*** Opening of The data ***

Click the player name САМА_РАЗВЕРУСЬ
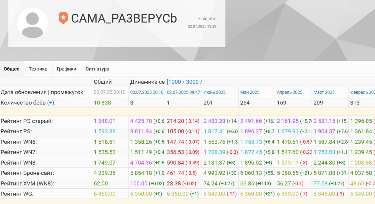 (124, 18)
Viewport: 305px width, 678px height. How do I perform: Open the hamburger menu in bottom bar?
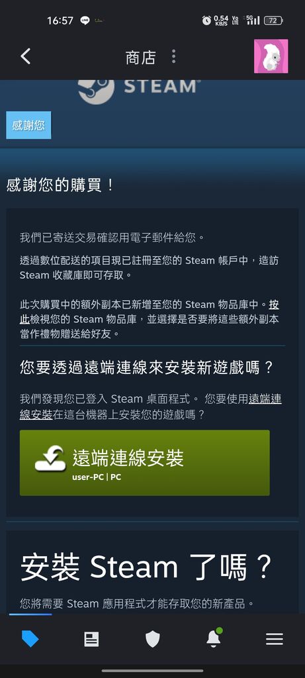coord(275,639)
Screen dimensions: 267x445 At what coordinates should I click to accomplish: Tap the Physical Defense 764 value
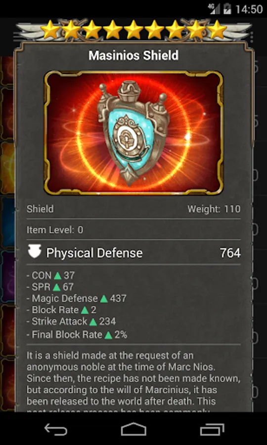tap(230, 253)
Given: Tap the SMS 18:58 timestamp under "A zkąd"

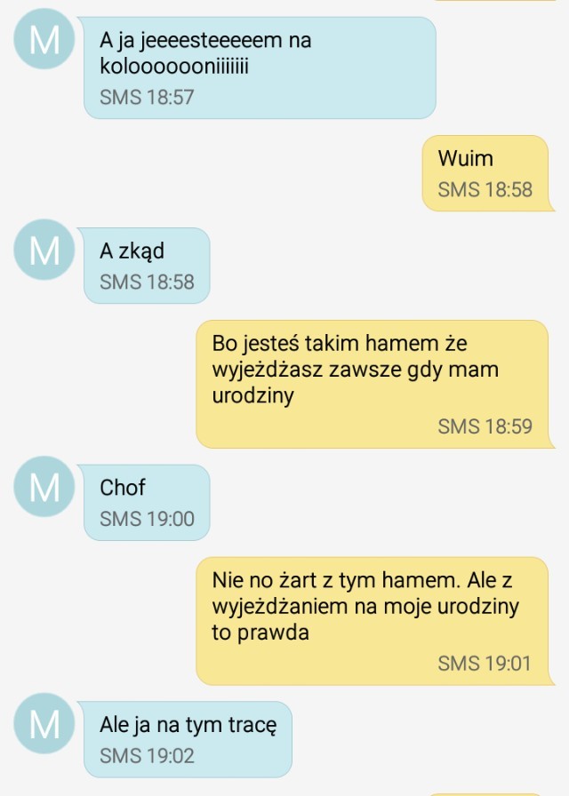Looking at the screenshot, I should click(x=147, y=282).
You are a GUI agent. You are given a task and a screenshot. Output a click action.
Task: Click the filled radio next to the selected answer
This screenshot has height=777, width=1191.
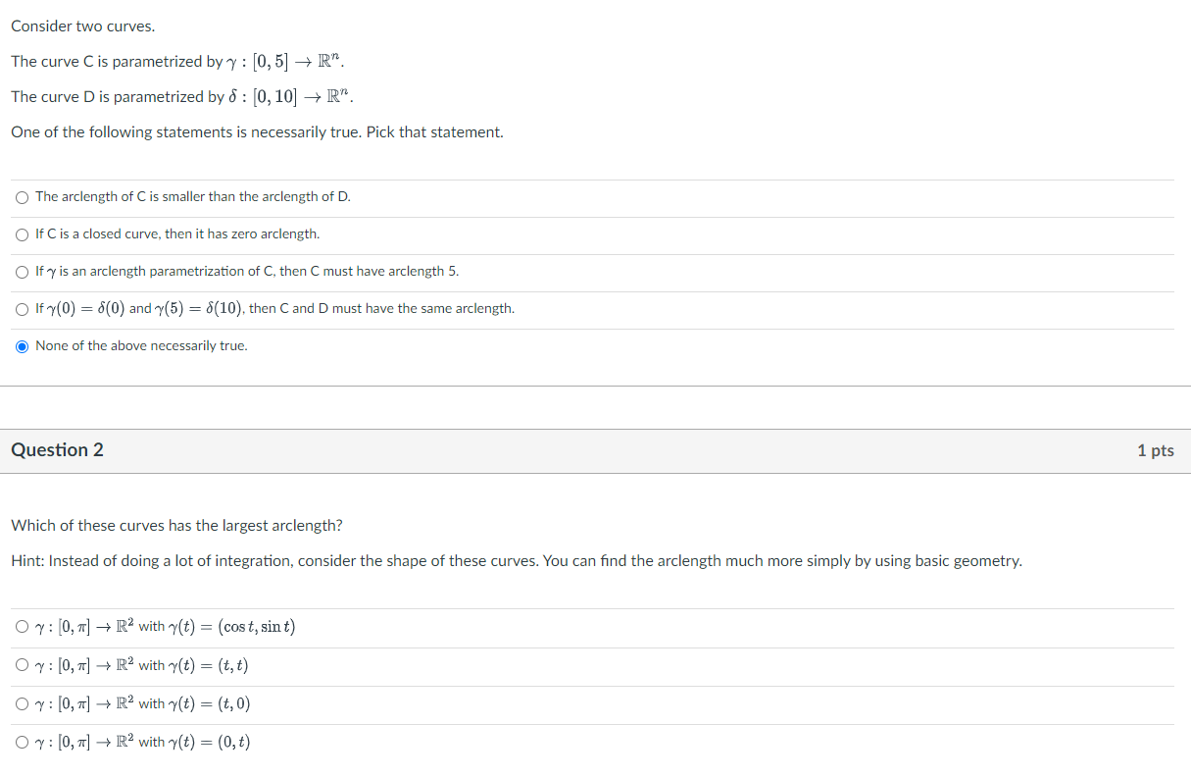click(x=22, y=345)
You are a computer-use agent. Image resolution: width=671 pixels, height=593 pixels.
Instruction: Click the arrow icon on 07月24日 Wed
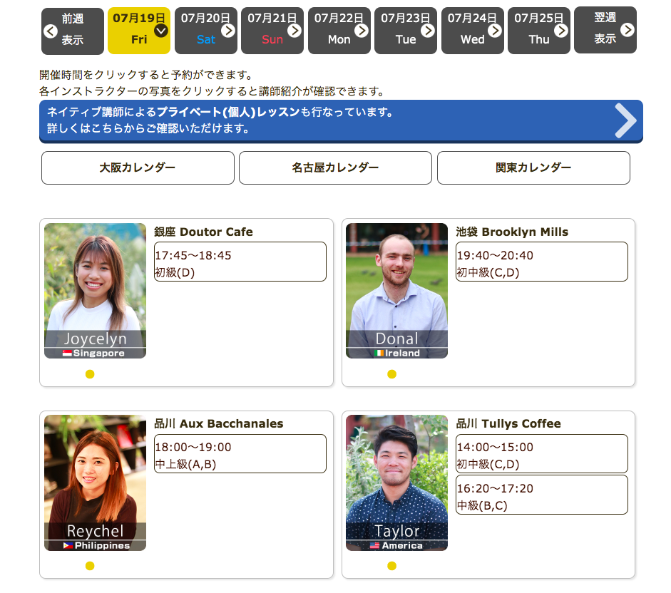pyautogui.click(x=494, y=30)
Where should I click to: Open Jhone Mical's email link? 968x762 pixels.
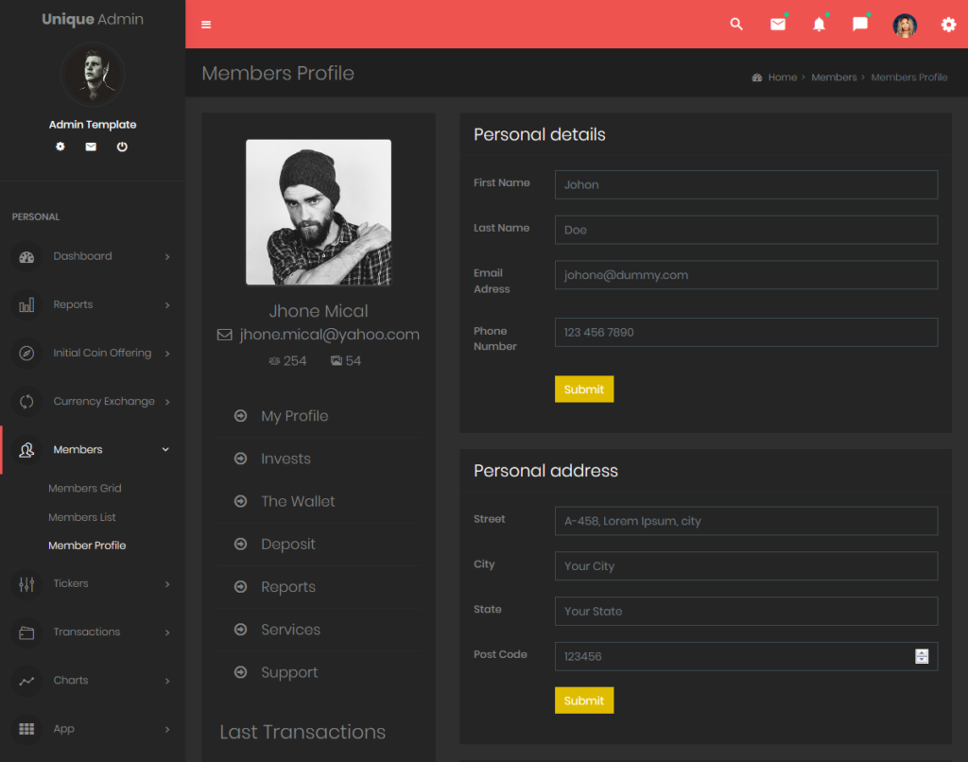click(x=328, y=334)
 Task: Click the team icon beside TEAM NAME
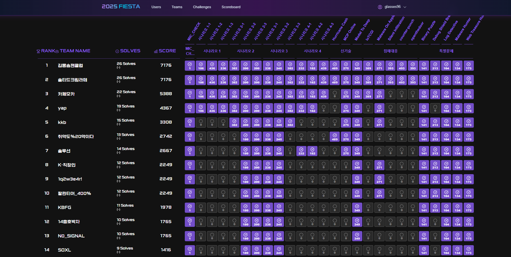57,51
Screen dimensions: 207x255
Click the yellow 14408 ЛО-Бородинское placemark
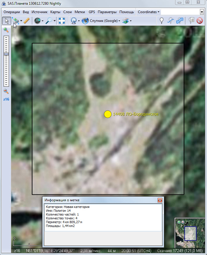click(x=108, y=114)
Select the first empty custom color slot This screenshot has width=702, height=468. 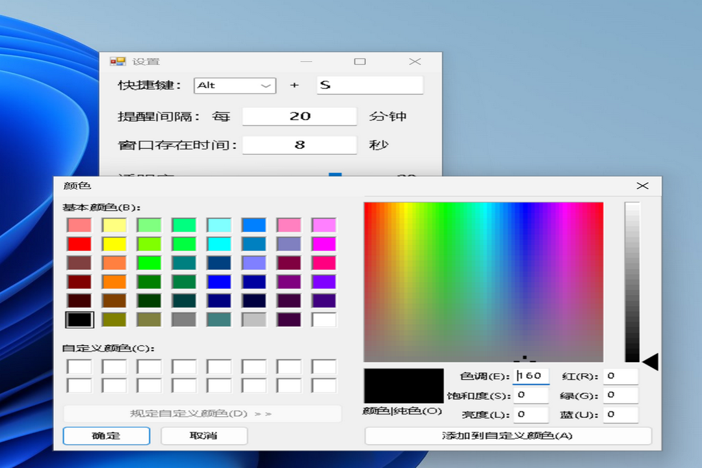79,367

*** Close of The data ***

● Work instruction
Which of the lines above mention the word "agent"? Pull those lines out.

● Answer box
You are a GUI agent. You are given a task and a screenshot. Output a click action.
You are a computer-use agent. Image resolution: width=671 pixels, height=593 pixels.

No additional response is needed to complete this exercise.